The Diversity Committee and the Year 12 Politics & Law ATAR class collaborated to organise a captivating Q&A session featuring Simon Forrest. Simon Forrest is an esteemed Emeritus Professor, Wadjuk and Nyoongar Elder, Fellow at Curtin University, and Officer of the Deputy Vice-Chancellor (Academic).
Breaking Down the Referendum
Scheduled for 14 October 2023, the Voice to Parliament referendum stands as a pivotal moment in Australian politics. If passed, it would bring about an amendment to the Australian Constitution, recognising the First Peoples of Australia and establishing a ‘Voice’ to parliament. This ‘Voice’ would empower Aboriginal and Torres Strait Islander communities, granting them a voice in decisions, policies, and services that shape their lives.

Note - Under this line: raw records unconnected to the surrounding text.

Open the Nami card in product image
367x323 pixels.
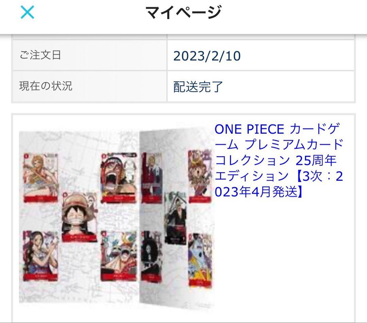tap(41, 177)
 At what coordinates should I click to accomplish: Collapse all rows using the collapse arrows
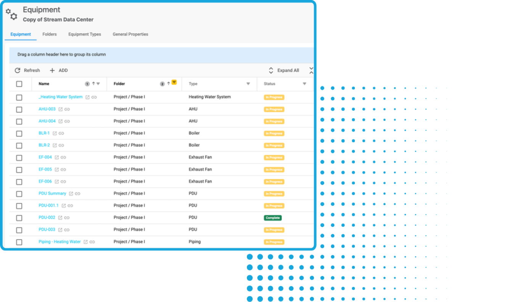pos(311,71)
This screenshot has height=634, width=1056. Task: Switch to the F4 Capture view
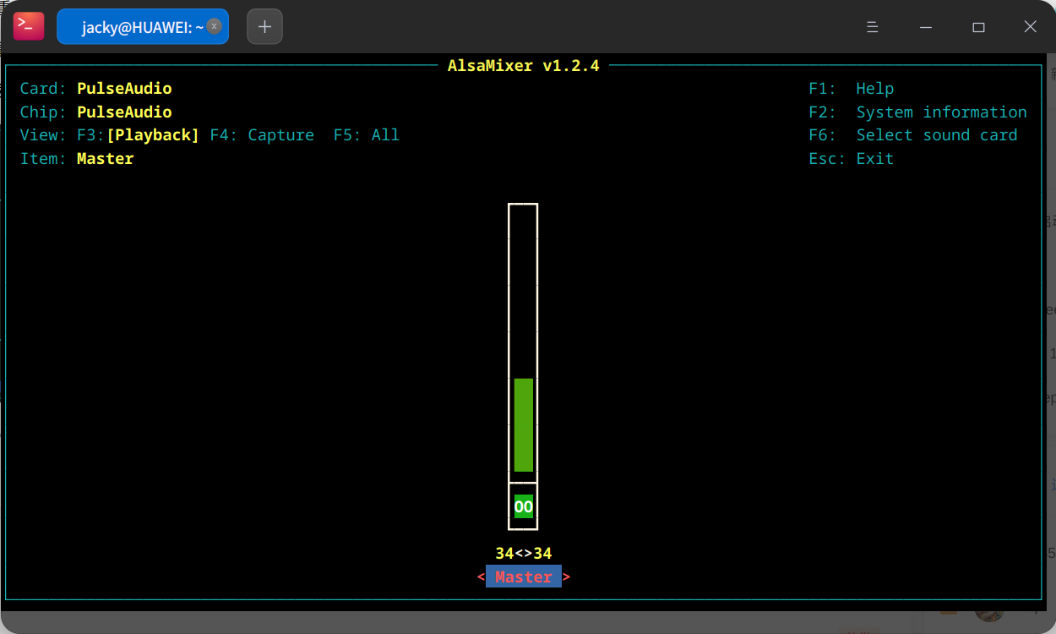click(262, 135)
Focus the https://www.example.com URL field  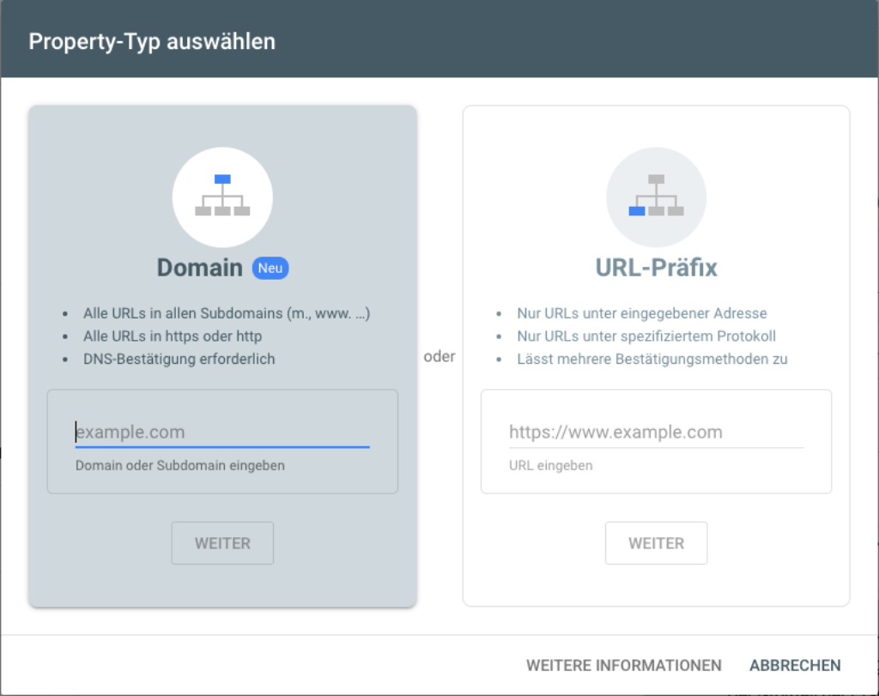[655, 433]

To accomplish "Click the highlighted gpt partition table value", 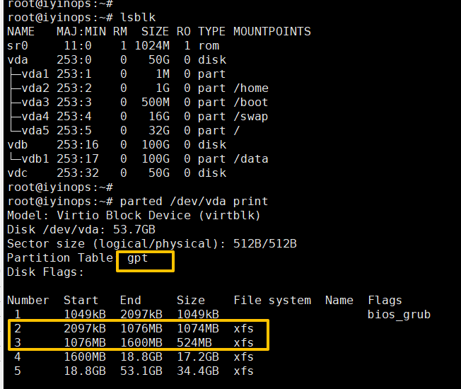I will (x=138, y=258).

For the referendum to succeed, it must secure a majority of votes in a majority of states. Its significance lies in its potential to recognise the rights of Indigenous Australians and potentially bring about the first constitutional change in almost fifty years. The referendum presents Australians with a YES or NO vote on amending the 29-page constitution. This amendment would add a new chapter, consisting of one section, to establish the Aboriginal and Torres Strait Islander Voice and grant Parliament the authority to enact laws pertaining to this body. In essence, the Voice would have the ability to advocate to Parliament and the executive government on matters concerning Aboriginal and Torres Strait Islander people.
Professor Simon Forrest's Insights
Professor Forrest, with his extensive knowledge and experience, imparted an understanding of the significance of the referendum to the students. He examined the referendum’s potential positive impacts, shedding light on Aboriginal people’s longstanding efforts to amend the constitution. Despite five unsuccessful attempts, he highlighted the cyclical establishment and dissolution of advisory groups by the Federal Government, emphasising the need for constitutional recognition to ensure an ongoing voice for Indigenous Australians. This recognition would grant them a permanent seat at the table when addressing matters concerning their community.

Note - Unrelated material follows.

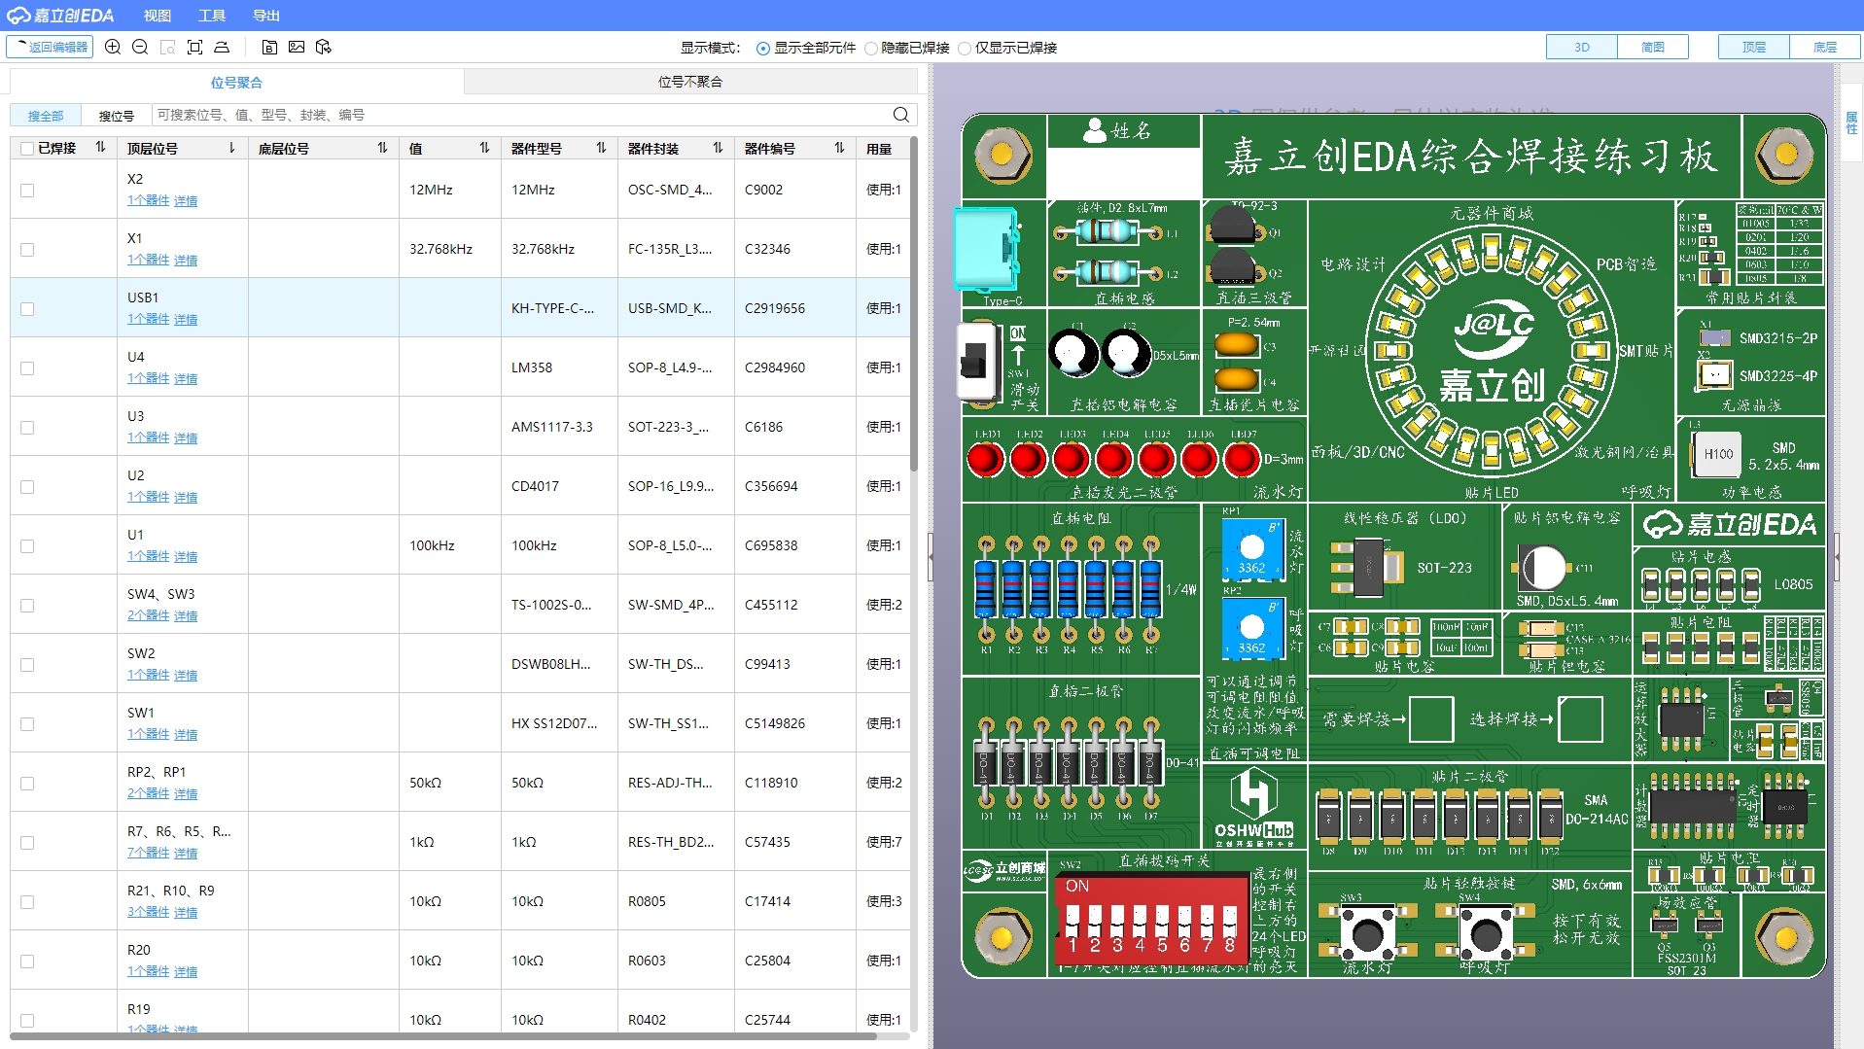Click the export image icon
Screen dimensions: 1864x1049
point(297,47)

Professor Forrest also discussed the Uluru Statement for the Heart, a momentous declaration made in May 2017. This statement aimed to foster unity between First Nations Australians and the wider population, urging collaboration in shaping a better future. With great conviction, the Uluru Statement from the Heart proclaimed the aspiration for constitutional reforms that empower Indigenous people and grant them their rightful place in this land. It envisioned a future where their children thrive, bridging both worlds and sharing their culture as a precious gift to the nation. The statement called for the incorporation of a First Nations Voice into the Constitution, recognising the importance of Indigenous representation. He encouraged all who are voting to read this one-page summary statement.
After the Q&A session, student leaders explained the process of voter registration for Year 12s not yet registered.
This initiative by our Year 12 students proved to be an invaluable learning opportunity. It not only enhanced their understanding of a significant political event but also demonstrated the importance of taking proactive steps to educate themselves.
As we approach the Voice to Parliament referendum, it is crucial for everyone, not just students, to understand what they are voting for. Only with comprehensive knowledge can we make informed decisions that shape our society’s future.